After a relatively brief regurgitation of last week's episode (Mere thinks she's going to die, enter Stupid Von Bombgut with a big ol' unexploded WMD in his belly, hospital goes to code black, Kyle Chandler is hot, Bailey ain't pushin', Alex and Izzie sex it up, Cristina Ricci freaks, Mere sticks her hand in the Belly of Bombs and whispers "What'd I do, what'd I do, what'd I do" over and over again, et cetera), we get a sort of montage of different areas of the hospital, some empty, some filled with a non-pushing Bailey, as Mere voice-overs about how they say that in hospitals, you know when you're going to die; that it's a look some patients get in their eyes. "When the great beyond is heading for you," she says, "you feel it coming." She pauses. "Whatever it is, it's creepy." Heh. As we catch a glimpse of Addison looking scared and Alex and Izzie butt-nekkid in the closet at the closing of what appears to have been a marathon session of coitus, Mere says, "If you knew this was your last day on earth, how would you want to spend it?"

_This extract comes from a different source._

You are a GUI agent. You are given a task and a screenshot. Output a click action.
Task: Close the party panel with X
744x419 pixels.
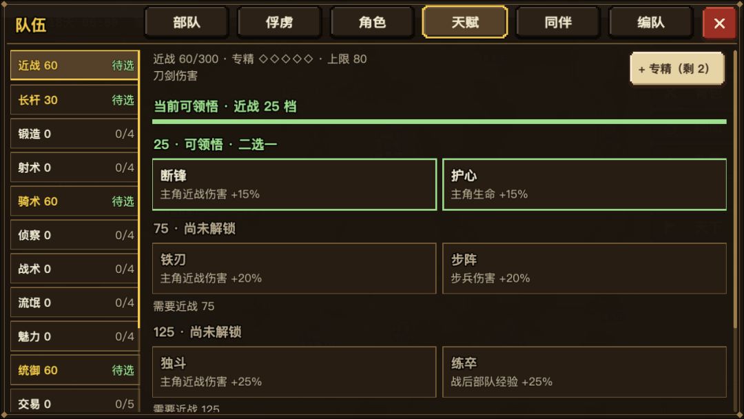point(719,22)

I'm thinking that "Up to my elbow in guts with my hand wrapped around a bomb" is not the answer most of us would come up with.
George is standing around, watching the Chief look panicked across the way, as Alex and Izzie scramble up and attempt to look like they did not just do it standing up against a stack of scrubs. Alex and Izzie are failing miserably at this attempt. George tells the Coitus Couple that something happened in OR Three and that Hannah the paramedic is missing. The Chief walks past them and George asks what happened and all the Chief will say is, "Quiet board. A quiet board's what happened."

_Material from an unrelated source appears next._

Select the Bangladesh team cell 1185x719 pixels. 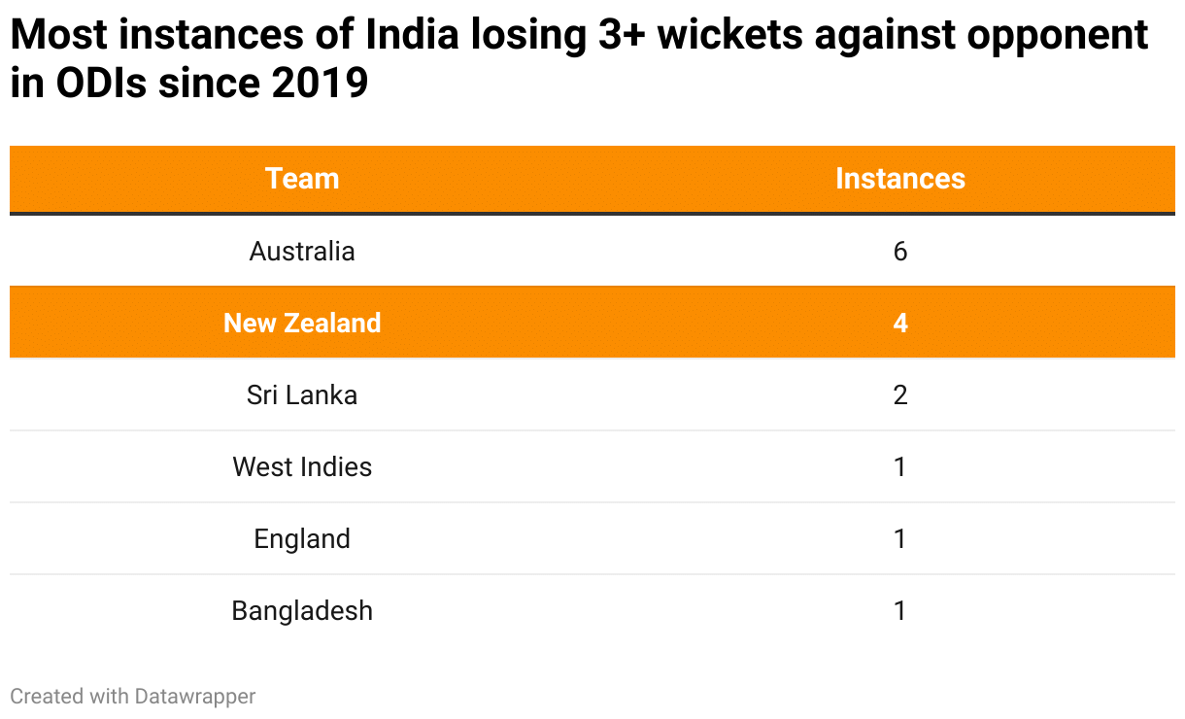pos(302,611)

We head off to check in with Martyr Medicine Man #1, McDreamy, as he's poking and prodding at the brain of Bailey's husband. No offense to Patrick Dempsey (because I LOVE HIM) but his surgical fakery is looking rough. I mean, dude looks like he's trying to crochet a hockey jersey with some salad tongs there. Anyway, Martyr Medicine Man #2, Burke, enters and asks how it's going and McDreamy smart-asses that no matter what tack he takes, there's a danger that ol' Tucker could hyphenate through his craniotopography and die. What? I don't have a medical degree. Hell, I don't even have a medical dictionary. Do I really need one for this show? This isn't ER, for god's sake. I just watch this shit for the hot doctors, yo.
McDreamy asks what Burke wants and Burke seems to want to tell McDreamy that he's a stupid-ass for not evacuating. McDreamy's like, uh, takes one to know one, you pompous tool. "We should consider a change in profession," quips McDreamy. "Yeeeehhhsss," chortles Burke. "We should." McDreamy asks if Burke can operate on the guy without the bomb exploding, and Burke assures him that after the bomb squad gets through assessing the situation, he should be able to handle the job. "I gotta say," says McDreamy, "I don't wanna be the guy who kills Bailey's husband." Burke calmly considers this. "And I don't wanna be the guy who kills us all." Ouch. Burke wins this round of "My Job Sucks More Than Yours."